Pulls Directives that Threatened National Organic Standards
(Beyond Pesticides, May 28, 2004) At a news conference Wednesday USDA Secretary Ann Veneman announced that the agency is withdrawing its recent policy directives clarifying certain organic food production standards. The move comes amidst a rising tide of criticism from organic food producers, consumers and marketers who viewed the directives as a weakening of federal standards and an attack upon the integrity of organic agriculture.
"By rescinding recent National Organic Program 'clarifications' and directing the agency to work with the National Organic Standards Board (NOSB) and the organic industry, Secretary Veneman has taken a gigantic step toward reestablishing the public-private trust that went into developing U.S. national organic standards in the first place," said Katherine DiMatteo, OTA's executive director.
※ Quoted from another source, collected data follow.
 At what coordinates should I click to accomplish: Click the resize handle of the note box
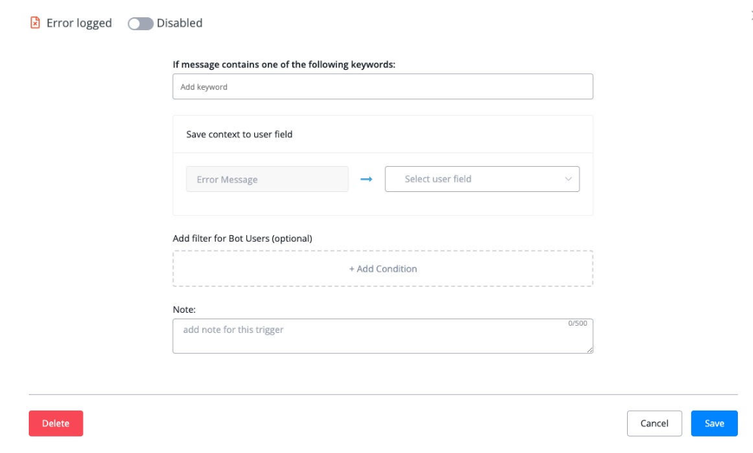[590, 349]
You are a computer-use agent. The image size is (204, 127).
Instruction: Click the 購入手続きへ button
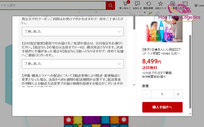(162, 107)
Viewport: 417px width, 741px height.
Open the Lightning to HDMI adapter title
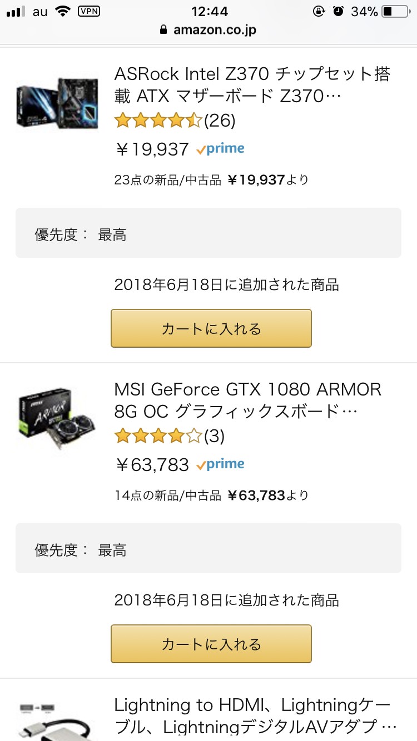pos(255,717)
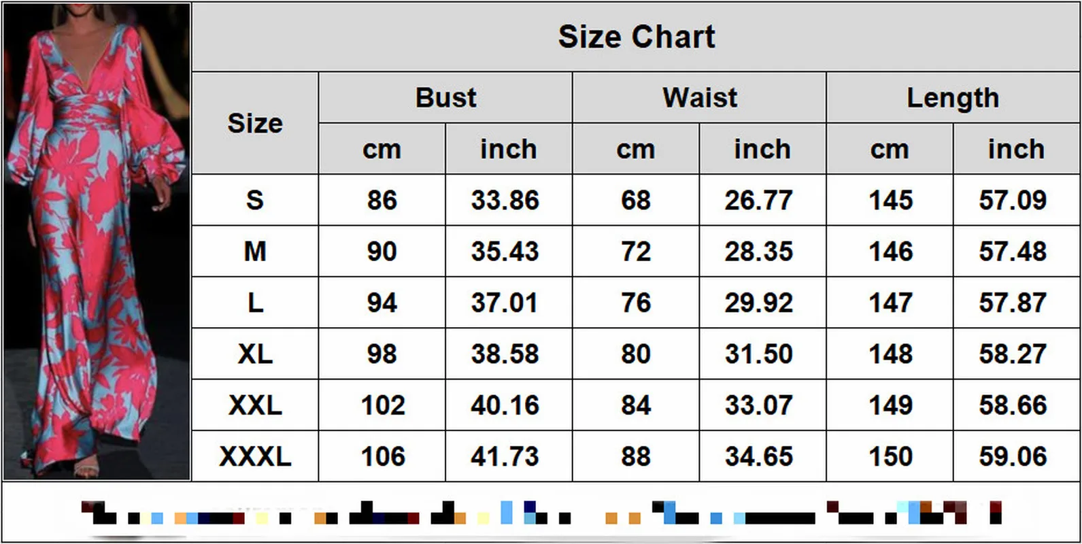Click the Size Chart title
The width and height of the screenshot is (1082, 544).
(x=636, y=37)
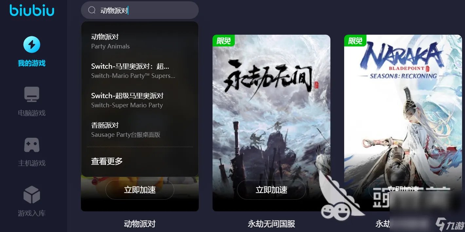This screenshot has height=232, width=465.
Task: Click 立即加速 under 动物派对 card
Action: [140, 190]
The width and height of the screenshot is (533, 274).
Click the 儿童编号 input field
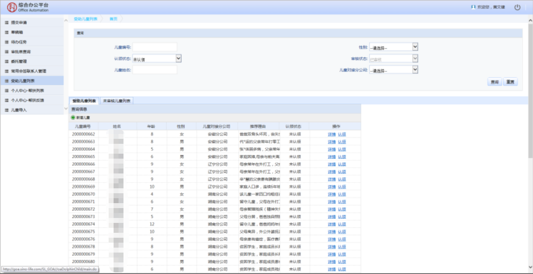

Farmers and consumer groups, who have been in conflict with the USDA over the past few years, over the implementation of rules governing organic agriculture, mobilized after the recent USDA guidance documents were published. These groups objected to provisions allowing for the use of antibiotics on dairy farms, organic pesticides that might also include toxic inert ingredients and allowing fish, pet food and other products to be labeled organic without third-party certification. Beyond Pesticides presented comments to NOSB at its Chicago meeting on April 28, 2004, citing that the directive undermined the law and congressional intent to keep harzardous inert ingredients out of materials used in organic production.
After making the announcement, Ms. Veneman indicated that she would ask agency staff to work with the National Organic Standards Board a group of organic food experts appointed by the Agricultural Secretary and the organic food industry for a resolution of the concerns that had been raised.
”Secretary Veneman has a wonderful opportunity, at this point, to overhaul the staff at the organic program. The directives that she is withdrawing are just symptomatic of a poisoned and adversarial relationship between the USDA and the organic community,” said Mark Kastel of The Cornucopia Institute. Many agricultural observers are looking at how Ms. Veneman handles this crisis, reforms staff and makes new appointments to the National Organic Standards Board. “This will be the test, in this election year, to see whether the Bush administration is going to be friendly to this segment of agriculture, organics, which has helped so many family-scale farms survive.”
Organic food has been a rapidly growing bright spot in the agricultural economy, with sales expected to top $12 billion this year. Weakening organic standards could severely damage consumer interest and confidence in the organic food label.